Munich thinks big
by Bénédicte Prot
28/06/2010 - Since its creation in 1983, the Munich International Film Festival has become the second most important film event in Germany after the Berlinale, with around 70,000 viewers, 2,500 professionals and 600 journalists visiting every year to see 250 films. This year’s edition has been in full swing in the Bavarian capital since June 25 and will close on July 3.
The international programme combines big names in cinema – including Jaco van Dormael with Mr. Nobody [trailer, film focus], Francis Ford Coppola with Tetro [trailer], and Werner Herzog with My Son, My Son, What Have Ye Done? – with young, up-and-coming talents.
This year, the focus is on political films, with a selection including Cannes titles The Autobiography of Nicolae Ceausescu [trailer] by Andrei Ujica and Draquila: Italy Trembles [trailer] by Sabina Guzzanti; Italian director Stefano Savona’s Cast Lead; Italian-Swedish filmmaker Erik Gandini’s Videocracy [trailer]; and Olivier Masset-Depasse’s Belgian film Illegal [trailer, film focus]. Also from Belgium is Gust Van den Berghe’s highly unusual Little Baby Jesus of Flanders [trailer].

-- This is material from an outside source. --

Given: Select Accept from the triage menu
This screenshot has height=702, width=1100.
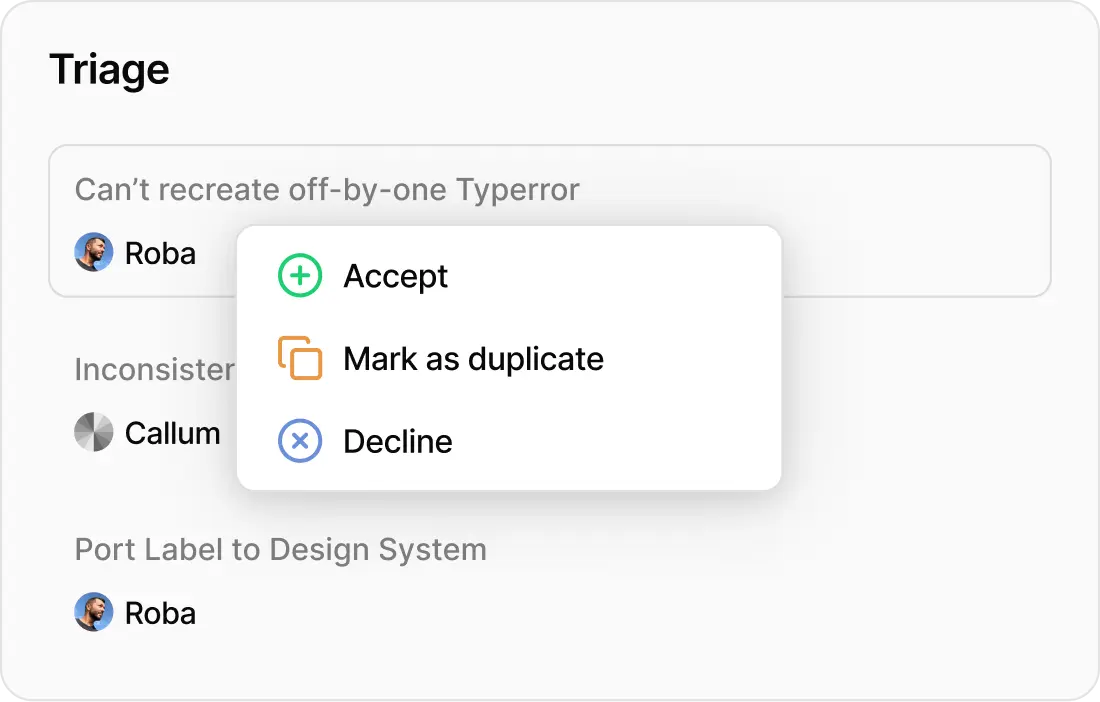Looking at the screenshot, I should point(395,276).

Besides the aforementioned titles, Italian cinema is well represented in this section this year with Giorgio Diritti’s The Man Who Will Come [trailer, film focus], Michelangelo Frammartino’s The Four Times [trailer, film focus] and Francesca Comencini’s The White Space [trailer].
The selection of almost 60 titles also includes Michael Noer and Tobias Lindholm’s Danish prison drama R [trailer], Polish director Pawel Borowski’s Zero, Nicolas Winding Refn’s Valhalla Rising [trailer, film focus], Damjan Kozole’s Slovenian Girl [trailer] and ArTherapy by Greece’s Nikos Perakis.
Among the event’s different sections is a programme dedicated to "New German Cinema", which will show Christoph Hochhäusler’s Cannes-selected film The City Below [trailer, film focus] and is completed by a retrospective on the "New German Wave". In response to this selection is the impressive panorama of titles in the "New French Cinema" section – audiences will get the chance to discover Xavier Beauvois’s superb Of Gods and Men [trailer, film focus], Olivier Assayas’s Carlos [trailer] and Bertrand Tavernier’s The Princess of Montpensier [trailer] (all three of which shone at Cannes), as well as the latest films by Jacques Rivette, François Ozon, Claire Denis and father and son directors Claude and Nathan Miller.
Moreover, Munich is honouring controversial Austrian director Ulrich Seidl. The festival’s CineMerit prizes will this year reward the contributions made by Abbas Kiarostami and Danish actor Mads Mikkelsen. Among the different prizes up for grabs, the most important are the Arri-Zeiss Award for Best Foreign Film (€50,000) and the Young German Cinema Award (€60,000).